### Exercício curto
Segundo o trecho da fonte sobre Ageu Sabiá, por quais clubes o ex-atacante passou?

### Trecho da fonte
------------------------------------
13 setembro 2013

Feras do Futebol Paraense / Ageu Sabiá

Por Gustavo Pêna Belém( Globo Esporte)
Ex-atacante com passagens por Remo, Paysandu e Tuna Luso era desengonçado, com pernas finas e também sofria problemas com o peso
Desengonçado, com as pernas finas e uma barriga um tanto avantajada, o que rendeu o apelido de Sabiá. Para muitos, à primeira vista, Ageu poderia ser tudo, menos um jogador de futebol. Mas bastavam alguns minutos em campo para o atacante mostrar que era um artilheiro nato, capaz de pegar a bola na linha intermediária, deixar os zagueiros no chão e sair para comemorar o gol com a torcida. Hoje com 46 anos, Ageu Sabiá se diverte contando as histórias que o transformaram em um dos maiores mitos do futebol paraense.
------------------------------------
### Material
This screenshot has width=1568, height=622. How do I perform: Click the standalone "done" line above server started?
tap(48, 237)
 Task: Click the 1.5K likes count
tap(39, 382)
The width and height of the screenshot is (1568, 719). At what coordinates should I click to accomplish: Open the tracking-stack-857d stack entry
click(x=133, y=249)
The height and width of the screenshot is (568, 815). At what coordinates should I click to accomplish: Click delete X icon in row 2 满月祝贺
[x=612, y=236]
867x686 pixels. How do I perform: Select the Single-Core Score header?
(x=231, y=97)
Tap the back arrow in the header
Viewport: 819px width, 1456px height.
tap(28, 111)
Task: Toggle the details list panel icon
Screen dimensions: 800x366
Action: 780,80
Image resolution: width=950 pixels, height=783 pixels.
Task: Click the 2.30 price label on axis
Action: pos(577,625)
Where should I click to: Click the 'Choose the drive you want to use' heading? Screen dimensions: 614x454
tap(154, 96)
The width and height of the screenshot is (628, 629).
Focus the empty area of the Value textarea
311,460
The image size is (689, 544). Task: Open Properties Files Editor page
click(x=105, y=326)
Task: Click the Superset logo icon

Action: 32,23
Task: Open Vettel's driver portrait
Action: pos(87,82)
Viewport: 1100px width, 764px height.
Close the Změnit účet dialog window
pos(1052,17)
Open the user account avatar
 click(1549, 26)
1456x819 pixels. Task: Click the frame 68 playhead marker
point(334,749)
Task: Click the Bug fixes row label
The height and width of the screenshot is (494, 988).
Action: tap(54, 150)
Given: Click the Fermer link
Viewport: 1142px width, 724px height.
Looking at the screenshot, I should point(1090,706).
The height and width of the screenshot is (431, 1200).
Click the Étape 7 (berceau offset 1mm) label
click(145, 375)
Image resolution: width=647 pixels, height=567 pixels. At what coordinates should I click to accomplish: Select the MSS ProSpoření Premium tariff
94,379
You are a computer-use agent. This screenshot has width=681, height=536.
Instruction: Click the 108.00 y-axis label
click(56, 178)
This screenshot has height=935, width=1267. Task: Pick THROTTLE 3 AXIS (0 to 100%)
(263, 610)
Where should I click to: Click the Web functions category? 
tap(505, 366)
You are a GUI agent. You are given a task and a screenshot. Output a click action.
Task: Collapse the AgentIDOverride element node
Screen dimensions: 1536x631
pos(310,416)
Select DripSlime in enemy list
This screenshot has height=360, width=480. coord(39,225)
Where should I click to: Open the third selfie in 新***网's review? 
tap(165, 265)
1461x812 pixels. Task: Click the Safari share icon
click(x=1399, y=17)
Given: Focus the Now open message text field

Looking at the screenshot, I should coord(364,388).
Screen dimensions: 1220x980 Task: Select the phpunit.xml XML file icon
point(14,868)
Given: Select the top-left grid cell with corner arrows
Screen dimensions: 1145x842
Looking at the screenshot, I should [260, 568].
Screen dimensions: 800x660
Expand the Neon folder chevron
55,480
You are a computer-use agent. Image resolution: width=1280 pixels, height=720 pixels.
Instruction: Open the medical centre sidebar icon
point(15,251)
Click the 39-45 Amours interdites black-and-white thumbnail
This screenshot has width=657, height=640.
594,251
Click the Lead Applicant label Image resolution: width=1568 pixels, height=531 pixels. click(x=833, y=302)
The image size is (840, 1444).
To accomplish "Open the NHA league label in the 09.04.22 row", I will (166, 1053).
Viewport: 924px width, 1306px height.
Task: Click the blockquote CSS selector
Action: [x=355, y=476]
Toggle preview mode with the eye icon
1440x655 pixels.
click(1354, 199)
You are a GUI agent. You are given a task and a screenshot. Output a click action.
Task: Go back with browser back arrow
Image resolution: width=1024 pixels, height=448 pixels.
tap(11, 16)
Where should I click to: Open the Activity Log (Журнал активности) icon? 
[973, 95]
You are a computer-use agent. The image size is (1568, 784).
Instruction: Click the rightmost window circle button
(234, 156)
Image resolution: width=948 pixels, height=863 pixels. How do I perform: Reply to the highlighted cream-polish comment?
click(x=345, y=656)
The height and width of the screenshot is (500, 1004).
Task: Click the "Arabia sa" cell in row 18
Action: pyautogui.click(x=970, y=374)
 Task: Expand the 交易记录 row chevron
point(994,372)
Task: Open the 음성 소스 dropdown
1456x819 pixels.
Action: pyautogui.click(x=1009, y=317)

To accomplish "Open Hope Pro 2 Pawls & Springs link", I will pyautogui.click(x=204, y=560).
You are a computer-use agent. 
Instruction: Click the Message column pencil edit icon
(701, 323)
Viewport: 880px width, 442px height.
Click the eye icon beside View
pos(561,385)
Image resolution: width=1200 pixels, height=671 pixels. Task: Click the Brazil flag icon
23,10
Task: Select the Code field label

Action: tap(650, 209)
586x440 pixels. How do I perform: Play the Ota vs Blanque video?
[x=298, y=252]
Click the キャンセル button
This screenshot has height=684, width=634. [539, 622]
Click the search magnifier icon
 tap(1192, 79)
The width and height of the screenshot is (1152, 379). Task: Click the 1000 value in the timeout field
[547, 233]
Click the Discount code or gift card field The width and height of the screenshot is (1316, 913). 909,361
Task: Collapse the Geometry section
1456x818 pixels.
------------------------------------
### Resposta esperada
Remo, Paysandu e Tuna Luso.